Incipit: excerpt taken from Belle du Seigneur [Her Lover], by Albert Cohen (175 words)

French version

Aude se dit en passant devant la bibliothèque qu’une porte en somme la séparait de l’homme et qu’il fallait à tout prix avoir une explication. En finir, mon Dieu! Elle en avait assez. Certainement il l’avait suivie ce matin. Assez d’être persécutée par ce sourire. Elle lui ferait comprendre qu’il devait partir, qu’il était ignoble de jouer ainsi avec Jacques et Adrienne. Angoissée et sentant qu’elle avait tort, elle poussa la porte, éprouvant sur le seuil la délectation du vertige et peut-être l’affreuse joie de suivre la mauvaise voie destinée de toute éternité.

  • Je vous dérange.

  • Quoi? demanda-t-il avec hargne ahurissement, distraction et génialité.

  • Je vous dérange.

  • Oui oui merci.

Elle s’approcha des rayons, fit une pile de livres qui tombèrent.

  • Vous avez terminé vos recherches bibliographiques? demanda-t-il gravement, en faisant avec la cordelière de sa robe moirée un mouvement menaçant de fronde.

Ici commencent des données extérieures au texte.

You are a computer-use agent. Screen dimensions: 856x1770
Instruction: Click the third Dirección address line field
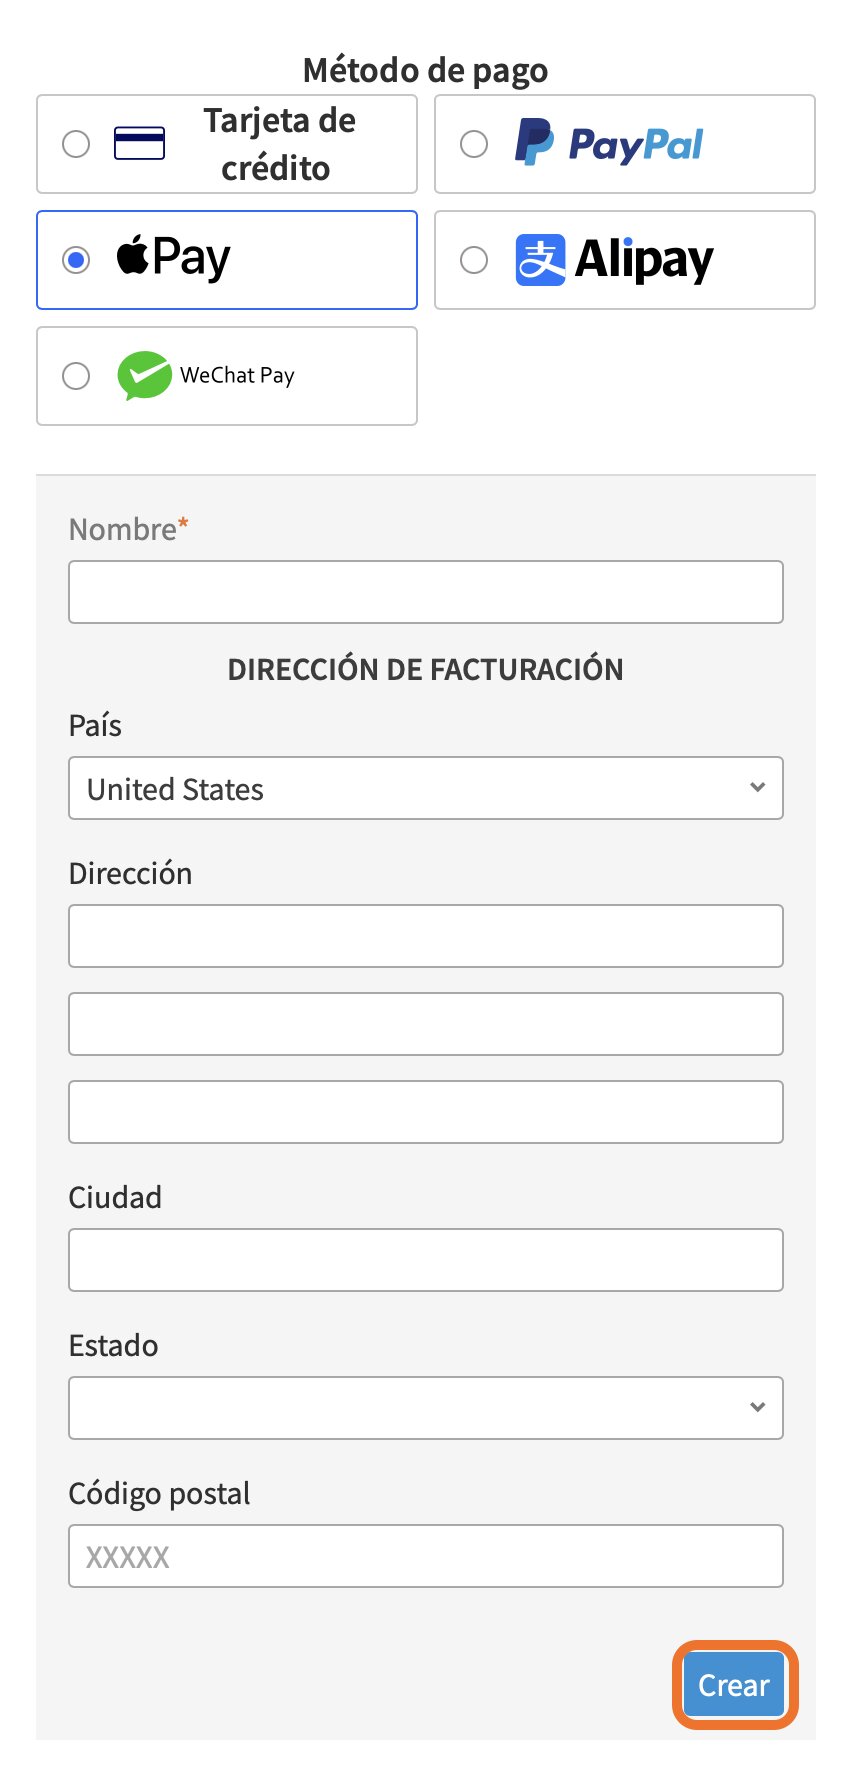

Elle chercha en vain une phrase insolente et s’avança sans savoir ce qu’elle allait dire.

English version

As she walked past the library, Aude told herself that only a door stood between her and the man she absolutely needed to have it out with. How she longed to get it over and done with! She had enough—enough of being persecuted by that smile. He had definitely followed her that morning. She would make it quite clear to him that he had to leave, that it was simply appalling to toy with Jacques and Adrienne in that fashion. With mounting trepidation and the uneasy feeling that she was making a mistake, she pushed the door open. As she crossed the threshold, she experienced an intoxicating thrill and perhaps, too, the dreadful joy of following the wrong path as she had always been destined to do.

  • ‘I’m disturbing you.’

  • ‘What?’ he asked, with a mixture of spite, stupefaction, absent-mindedness and consummate cleverness.

  • ‘I’m disturbing you.’

  • ‘Yes, yes, please do.’

  • She went up to the shelves and made a pile of books, which promptly collapsed.

  • ‘You’ve finished your bibliographic research?’ he inquired gravely, giving a mutinous tug to the cord of his moiré dressing gown.

  • She cast around in vain for an insolent rejoinder and moved forward, with absolutely no idea of what she was going to say.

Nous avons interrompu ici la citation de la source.